>> start

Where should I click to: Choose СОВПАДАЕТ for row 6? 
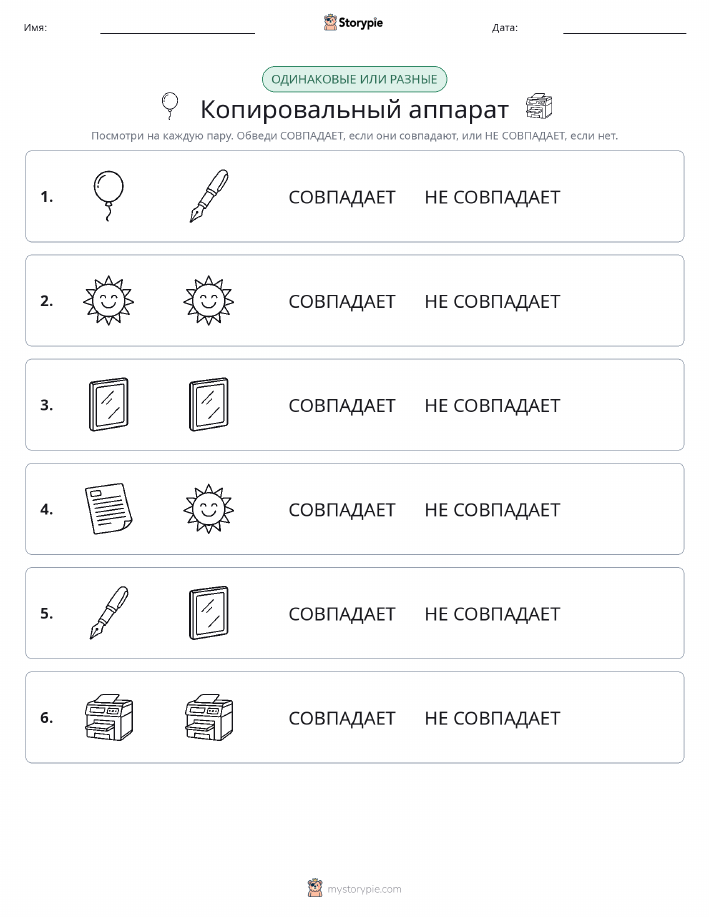[x=342, y=718]
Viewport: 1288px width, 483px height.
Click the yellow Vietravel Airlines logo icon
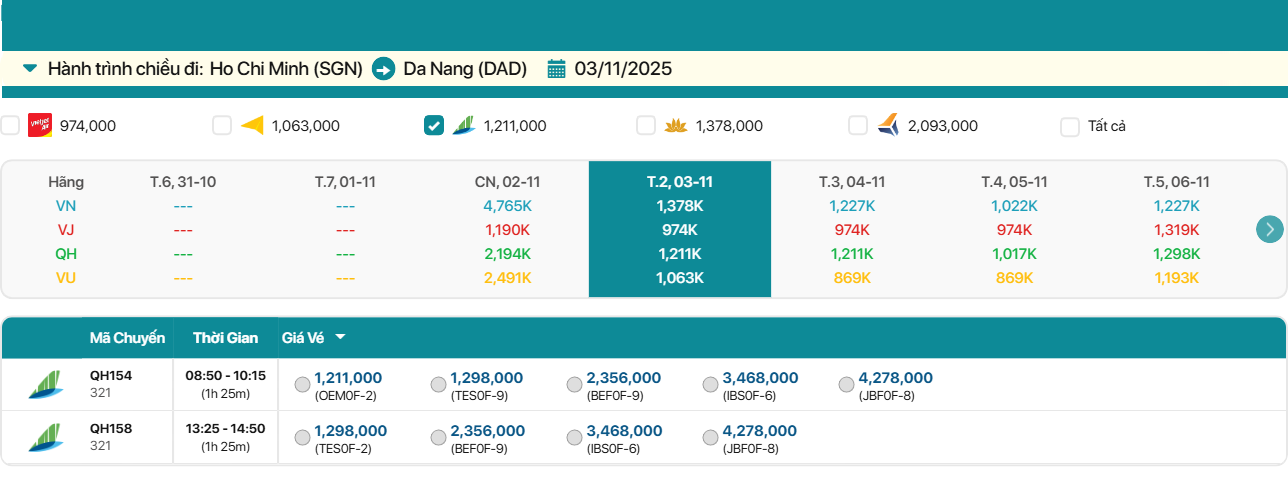(x=252, y=125)
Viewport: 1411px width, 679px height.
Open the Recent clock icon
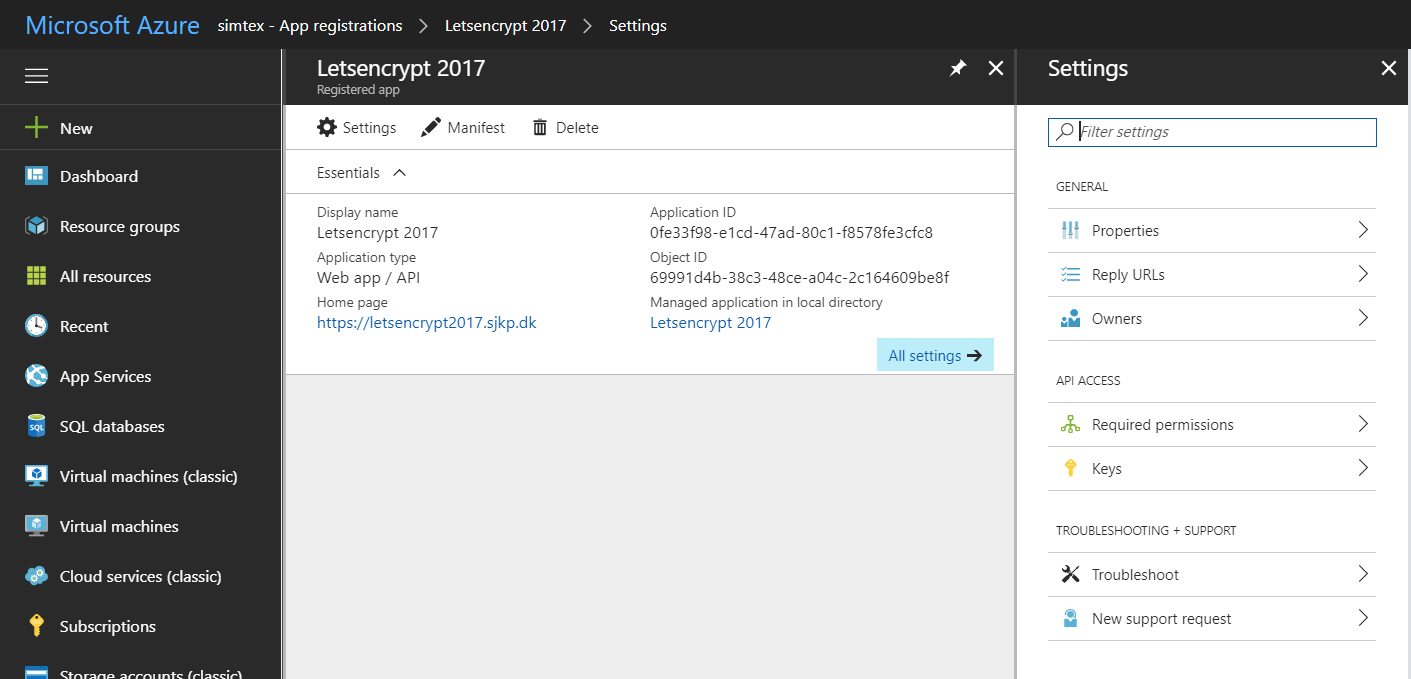36,326
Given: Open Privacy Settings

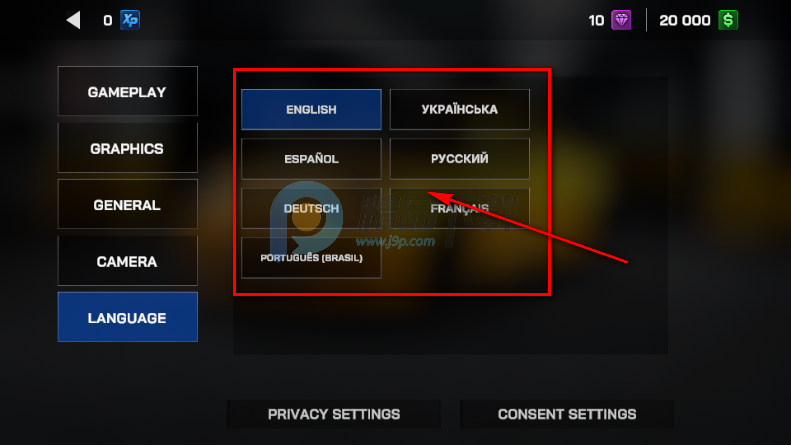Looking at the screenshot, I should (x=334, y=414).
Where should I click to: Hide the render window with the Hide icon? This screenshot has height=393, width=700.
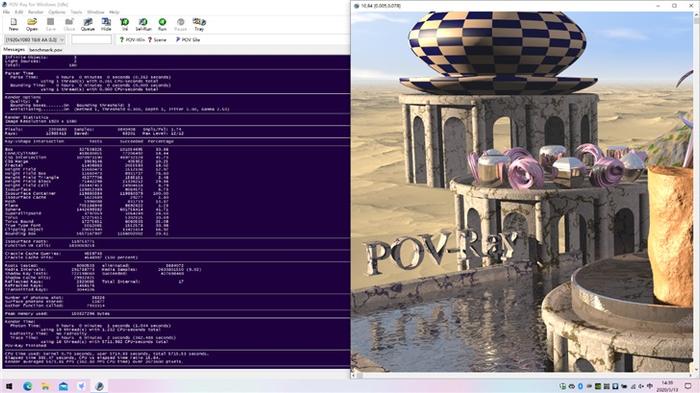pos(106,24)
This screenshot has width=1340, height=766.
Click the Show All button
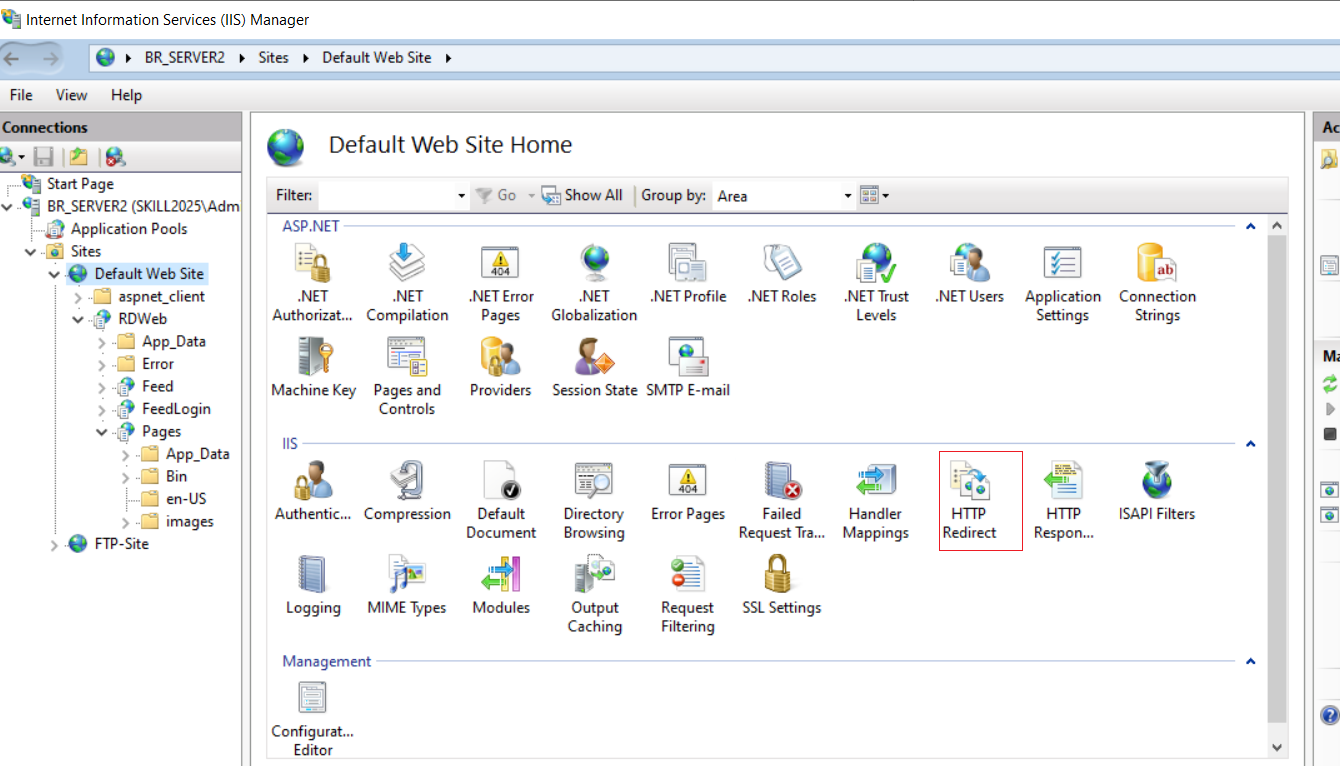582,195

>> end

Task instructions:
Print every line of the records above word for word, leaving out the pictures.

Solved exercise:
Where should I click to: Choose СОВПАДАЕТ for row 6? 
[x=342, y=718]
Viewport: 1288px width, 483px height.
Click the yellow Vietravel Airlines logo icon
(x=252, y=125)
Viewport: 1411px width, 679px height.
Open the Recent clock icon
36,326
Given: Open Privacy Settings

Looking at the screenshot, I should (x=334, y=414).
Where should I click to: Hide the render window with the Hide icon? This screenshot has height=393, width=700.
pos(106,24)
This screenshot has width=1340, height=766.
Click the Show All button
582,195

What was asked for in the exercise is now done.